:: WORKING DATA

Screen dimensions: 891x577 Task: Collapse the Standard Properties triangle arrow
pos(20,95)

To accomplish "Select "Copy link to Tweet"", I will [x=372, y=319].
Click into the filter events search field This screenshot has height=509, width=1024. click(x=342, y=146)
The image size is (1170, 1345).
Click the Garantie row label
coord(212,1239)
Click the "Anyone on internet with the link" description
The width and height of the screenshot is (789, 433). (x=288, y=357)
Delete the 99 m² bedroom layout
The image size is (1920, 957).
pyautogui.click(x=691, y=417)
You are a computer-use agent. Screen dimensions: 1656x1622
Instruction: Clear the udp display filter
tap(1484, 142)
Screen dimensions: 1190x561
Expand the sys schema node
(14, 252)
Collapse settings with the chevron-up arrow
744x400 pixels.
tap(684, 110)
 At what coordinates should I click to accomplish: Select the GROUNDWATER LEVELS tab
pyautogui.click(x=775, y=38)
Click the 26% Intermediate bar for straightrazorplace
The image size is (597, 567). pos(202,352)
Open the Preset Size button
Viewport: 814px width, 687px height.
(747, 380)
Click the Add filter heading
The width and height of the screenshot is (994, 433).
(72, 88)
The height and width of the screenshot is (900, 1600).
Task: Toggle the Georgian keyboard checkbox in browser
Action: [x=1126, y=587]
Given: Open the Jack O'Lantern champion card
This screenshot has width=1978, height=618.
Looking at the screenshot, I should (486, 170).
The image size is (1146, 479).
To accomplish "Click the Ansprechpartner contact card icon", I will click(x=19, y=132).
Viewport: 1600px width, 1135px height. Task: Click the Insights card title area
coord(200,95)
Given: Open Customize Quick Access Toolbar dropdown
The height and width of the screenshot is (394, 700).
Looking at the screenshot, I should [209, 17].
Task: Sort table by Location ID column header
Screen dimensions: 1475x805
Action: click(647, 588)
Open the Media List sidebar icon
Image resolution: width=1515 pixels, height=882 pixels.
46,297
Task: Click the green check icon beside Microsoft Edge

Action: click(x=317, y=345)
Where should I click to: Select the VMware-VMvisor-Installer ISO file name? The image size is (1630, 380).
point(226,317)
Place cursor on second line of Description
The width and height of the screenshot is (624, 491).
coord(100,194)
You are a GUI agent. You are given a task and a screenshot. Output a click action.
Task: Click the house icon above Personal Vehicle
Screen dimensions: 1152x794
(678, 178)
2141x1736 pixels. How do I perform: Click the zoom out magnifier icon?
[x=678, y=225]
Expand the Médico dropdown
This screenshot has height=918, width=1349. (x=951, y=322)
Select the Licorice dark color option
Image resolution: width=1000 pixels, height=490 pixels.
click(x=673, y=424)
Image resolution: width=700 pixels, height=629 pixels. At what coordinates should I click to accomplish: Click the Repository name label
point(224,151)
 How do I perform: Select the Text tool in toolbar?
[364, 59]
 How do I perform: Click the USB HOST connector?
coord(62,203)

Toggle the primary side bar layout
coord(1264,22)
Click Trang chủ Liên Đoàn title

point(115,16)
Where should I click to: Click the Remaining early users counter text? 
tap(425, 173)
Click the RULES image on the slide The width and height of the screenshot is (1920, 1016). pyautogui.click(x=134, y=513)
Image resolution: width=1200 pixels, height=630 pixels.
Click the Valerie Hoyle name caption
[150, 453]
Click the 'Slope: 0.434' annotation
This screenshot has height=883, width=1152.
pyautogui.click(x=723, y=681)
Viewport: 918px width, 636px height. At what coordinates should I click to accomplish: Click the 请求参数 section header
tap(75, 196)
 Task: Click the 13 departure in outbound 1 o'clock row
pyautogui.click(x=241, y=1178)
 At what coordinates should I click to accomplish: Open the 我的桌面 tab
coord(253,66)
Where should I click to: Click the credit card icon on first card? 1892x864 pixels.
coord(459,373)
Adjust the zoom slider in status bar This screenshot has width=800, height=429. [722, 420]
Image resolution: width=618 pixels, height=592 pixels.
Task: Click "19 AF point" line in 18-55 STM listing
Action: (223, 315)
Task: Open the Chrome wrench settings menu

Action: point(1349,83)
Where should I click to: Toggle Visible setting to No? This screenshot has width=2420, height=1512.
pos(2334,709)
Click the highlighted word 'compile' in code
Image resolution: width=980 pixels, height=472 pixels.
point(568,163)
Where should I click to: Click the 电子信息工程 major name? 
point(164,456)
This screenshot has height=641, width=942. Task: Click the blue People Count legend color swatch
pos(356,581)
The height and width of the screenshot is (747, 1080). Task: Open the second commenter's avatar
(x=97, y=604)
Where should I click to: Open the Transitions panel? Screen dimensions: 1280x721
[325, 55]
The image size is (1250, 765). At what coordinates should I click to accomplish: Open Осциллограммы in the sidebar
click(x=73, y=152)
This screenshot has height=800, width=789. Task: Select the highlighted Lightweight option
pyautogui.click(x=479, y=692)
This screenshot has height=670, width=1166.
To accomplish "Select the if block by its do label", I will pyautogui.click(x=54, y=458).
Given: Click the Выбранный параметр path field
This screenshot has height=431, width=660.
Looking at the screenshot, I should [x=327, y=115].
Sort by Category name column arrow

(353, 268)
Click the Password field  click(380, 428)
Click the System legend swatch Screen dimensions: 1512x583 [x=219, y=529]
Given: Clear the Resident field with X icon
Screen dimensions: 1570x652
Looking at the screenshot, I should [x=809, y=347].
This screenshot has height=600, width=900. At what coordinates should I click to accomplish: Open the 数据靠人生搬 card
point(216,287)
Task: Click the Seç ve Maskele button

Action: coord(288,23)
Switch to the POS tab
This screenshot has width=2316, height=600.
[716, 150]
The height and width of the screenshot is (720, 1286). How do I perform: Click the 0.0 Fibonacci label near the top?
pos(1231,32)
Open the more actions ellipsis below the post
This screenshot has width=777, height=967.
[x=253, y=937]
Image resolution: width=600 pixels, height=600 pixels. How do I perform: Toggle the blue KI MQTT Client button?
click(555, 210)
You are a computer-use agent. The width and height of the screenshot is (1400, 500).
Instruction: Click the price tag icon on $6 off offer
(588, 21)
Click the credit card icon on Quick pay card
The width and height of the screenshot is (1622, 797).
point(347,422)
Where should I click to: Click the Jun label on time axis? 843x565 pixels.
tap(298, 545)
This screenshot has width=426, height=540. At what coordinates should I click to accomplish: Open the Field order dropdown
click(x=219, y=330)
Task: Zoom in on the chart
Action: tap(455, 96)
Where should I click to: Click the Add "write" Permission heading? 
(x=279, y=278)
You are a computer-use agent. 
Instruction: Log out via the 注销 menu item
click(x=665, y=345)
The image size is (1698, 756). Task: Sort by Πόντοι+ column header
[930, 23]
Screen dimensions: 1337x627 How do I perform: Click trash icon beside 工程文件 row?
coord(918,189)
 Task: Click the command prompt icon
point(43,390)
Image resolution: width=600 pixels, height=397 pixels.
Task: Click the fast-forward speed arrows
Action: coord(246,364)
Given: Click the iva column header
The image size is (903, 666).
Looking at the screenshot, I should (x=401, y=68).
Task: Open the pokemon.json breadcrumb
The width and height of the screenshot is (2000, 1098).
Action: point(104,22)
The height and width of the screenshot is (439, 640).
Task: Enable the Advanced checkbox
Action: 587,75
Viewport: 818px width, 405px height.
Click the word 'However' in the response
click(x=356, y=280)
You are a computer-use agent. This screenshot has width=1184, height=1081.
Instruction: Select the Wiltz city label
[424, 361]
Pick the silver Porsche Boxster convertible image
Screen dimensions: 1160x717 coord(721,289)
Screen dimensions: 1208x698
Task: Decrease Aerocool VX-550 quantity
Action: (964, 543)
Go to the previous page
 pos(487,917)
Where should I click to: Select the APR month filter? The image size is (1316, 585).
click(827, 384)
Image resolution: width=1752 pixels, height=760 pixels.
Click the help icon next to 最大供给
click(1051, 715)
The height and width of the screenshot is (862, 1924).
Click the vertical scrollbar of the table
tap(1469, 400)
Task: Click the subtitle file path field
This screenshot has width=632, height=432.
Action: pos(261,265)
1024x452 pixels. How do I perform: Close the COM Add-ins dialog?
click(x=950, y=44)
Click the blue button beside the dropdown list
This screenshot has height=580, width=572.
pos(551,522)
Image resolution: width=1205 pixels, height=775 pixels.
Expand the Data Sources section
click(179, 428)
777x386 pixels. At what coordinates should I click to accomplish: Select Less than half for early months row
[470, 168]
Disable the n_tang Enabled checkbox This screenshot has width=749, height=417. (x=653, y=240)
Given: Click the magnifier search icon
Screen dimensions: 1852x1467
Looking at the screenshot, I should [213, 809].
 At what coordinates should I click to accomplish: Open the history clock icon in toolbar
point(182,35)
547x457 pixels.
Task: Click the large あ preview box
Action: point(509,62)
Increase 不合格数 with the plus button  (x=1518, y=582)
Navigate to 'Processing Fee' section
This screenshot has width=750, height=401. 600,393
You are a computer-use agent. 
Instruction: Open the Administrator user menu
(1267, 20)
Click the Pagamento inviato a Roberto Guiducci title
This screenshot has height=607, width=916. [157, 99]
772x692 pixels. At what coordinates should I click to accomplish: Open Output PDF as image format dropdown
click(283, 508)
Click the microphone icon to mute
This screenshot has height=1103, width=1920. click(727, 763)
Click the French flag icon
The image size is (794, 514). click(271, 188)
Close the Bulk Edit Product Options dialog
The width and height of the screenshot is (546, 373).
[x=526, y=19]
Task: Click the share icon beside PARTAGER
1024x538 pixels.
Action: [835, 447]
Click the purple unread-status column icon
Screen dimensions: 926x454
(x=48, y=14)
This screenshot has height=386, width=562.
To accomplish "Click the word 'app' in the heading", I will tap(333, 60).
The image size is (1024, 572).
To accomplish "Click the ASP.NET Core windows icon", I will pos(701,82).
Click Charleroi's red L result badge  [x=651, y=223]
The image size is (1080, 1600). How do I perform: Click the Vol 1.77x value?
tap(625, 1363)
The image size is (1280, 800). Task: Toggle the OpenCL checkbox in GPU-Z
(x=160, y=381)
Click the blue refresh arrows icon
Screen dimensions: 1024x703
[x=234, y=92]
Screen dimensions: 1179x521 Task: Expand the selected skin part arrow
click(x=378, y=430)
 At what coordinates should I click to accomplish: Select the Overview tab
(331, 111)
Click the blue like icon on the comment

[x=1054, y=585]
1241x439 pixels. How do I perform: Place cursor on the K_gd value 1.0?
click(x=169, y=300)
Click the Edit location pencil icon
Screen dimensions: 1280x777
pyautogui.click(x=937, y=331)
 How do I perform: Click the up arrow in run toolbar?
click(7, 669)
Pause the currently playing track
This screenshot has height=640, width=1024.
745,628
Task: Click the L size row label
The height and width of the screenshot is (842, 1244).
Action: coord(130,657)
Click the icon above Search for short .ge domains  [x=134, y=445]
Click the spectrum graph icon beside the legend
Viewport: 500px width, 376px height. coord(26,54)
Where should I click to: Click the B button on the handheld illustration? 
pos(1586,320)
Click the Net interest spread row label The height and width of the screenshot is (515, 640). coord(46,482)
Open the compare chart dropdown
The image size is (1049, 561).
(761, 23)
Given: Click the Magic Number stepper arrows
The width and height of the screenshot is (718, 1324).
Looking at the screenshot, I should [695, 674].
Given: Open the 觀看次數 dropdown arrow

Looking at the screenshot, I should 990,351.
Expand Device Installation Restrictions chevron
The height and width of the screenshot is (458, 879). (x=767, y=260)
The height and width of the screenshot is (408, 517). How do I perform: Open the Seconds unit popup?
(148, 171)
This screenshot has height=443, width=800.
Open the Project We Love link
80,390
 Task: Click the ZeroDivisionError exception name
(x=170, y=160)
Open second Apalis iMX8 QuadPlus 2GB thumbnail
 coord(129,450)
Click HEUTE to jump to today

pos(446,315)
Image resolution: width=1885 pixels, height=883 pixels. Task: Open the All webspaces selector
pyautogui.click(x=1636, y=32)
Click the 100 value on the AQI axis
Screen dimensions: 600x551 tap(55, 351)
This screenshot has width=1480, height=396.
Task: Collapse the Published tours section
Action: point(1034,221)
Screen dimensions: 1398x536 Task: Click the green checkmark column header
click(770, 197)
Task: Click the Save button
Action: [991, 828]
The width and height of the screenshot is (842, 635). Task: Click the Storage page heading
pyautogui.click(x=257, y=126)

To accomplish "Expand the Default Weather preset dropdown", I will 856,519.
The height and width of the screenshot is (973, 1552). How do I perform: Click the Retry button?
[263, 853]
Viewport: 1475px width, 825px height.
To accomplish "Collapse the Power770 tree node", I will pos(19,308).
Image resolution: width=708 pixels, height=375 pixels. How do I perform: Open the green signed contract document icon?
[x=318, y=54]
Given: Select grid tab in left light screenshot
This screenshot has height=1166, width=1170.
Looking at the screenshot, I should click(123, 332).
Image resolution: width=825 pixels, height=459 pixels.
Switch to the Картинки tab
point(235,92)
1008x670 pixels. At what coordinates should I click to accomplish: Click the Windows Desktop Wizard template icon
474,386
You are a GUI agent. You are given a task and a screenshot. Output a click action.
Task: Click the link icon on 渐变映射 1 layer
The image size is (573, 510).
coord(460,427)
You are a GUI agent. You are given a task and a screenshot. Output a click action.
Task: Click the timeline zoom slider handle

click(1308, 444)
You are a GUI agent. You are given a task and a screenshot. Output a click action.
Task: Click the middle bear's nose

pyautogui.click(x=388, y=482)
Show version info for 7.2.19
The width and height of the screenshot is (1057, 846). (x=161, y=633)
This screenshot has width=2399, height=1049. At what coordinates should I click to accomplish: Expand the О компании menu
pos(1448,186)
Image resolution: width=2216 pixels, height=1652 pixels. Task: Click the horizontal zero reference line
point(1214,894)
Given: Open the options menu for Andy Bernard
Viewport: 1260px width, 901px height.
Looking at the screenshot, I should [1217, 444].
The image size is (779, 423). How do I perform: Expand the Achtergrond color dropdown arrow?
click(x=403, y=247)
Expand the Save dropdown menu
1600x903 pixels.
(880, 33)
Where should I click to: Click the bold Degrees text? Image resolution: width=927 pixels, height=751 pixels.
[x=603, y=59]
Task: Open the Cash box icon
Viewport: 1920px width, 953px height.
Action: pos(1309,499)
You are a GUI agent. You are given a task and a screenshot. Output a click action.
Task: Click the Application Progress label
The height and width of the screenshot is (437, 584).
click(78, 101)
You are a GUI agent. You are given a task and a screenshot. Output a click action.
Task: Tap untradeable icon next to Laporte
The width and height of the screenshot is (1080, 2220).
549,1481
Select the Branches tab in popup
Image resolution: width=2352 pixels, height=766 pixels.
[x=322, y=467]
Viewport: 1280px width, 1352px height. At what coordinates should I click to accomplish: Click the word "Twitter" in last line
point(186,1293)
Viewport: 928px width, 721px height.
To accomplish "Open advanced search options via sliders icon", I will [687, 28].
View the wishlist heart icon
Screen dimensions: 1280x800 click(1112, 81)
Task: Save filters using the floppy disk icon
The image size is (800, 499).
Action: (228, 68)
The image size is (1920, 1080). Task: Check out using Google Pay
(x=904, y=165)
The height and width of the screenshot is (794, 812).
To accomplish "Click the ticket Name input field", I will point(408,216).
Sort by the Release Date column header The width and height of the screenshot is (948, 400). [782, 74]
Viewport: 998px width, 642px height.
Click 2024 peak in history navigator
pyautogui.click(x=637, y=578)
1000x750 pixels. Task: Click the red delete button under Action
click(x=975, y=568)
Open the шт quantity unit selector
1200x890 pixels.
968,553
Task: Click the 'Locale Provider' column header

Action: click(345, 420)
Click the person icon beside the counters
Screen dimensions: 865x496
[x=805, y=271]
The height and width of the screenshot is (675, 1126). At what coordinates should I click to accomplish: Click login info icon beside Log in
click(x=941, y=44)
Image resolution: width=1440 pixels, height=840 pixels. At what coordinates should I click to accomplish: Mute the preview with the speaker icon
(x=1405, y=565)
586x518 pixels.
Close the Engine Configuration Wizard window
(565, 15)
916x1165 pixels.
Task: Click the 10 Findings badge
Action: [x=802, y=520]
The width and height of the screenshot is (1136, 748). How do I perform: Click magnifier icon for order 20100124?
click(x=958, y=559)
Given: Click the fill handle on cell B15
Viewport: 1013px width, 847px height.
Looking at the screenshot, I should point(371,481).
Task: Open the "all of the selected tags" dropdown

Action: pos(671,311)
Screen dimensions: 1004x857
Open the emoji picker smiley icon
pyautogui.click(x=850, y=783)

::::

### WORK INSTRUCTION
Tally every line of the data that includes "computer". Report the number and nothing more.

### ANSWER TO THE EXERCISE
5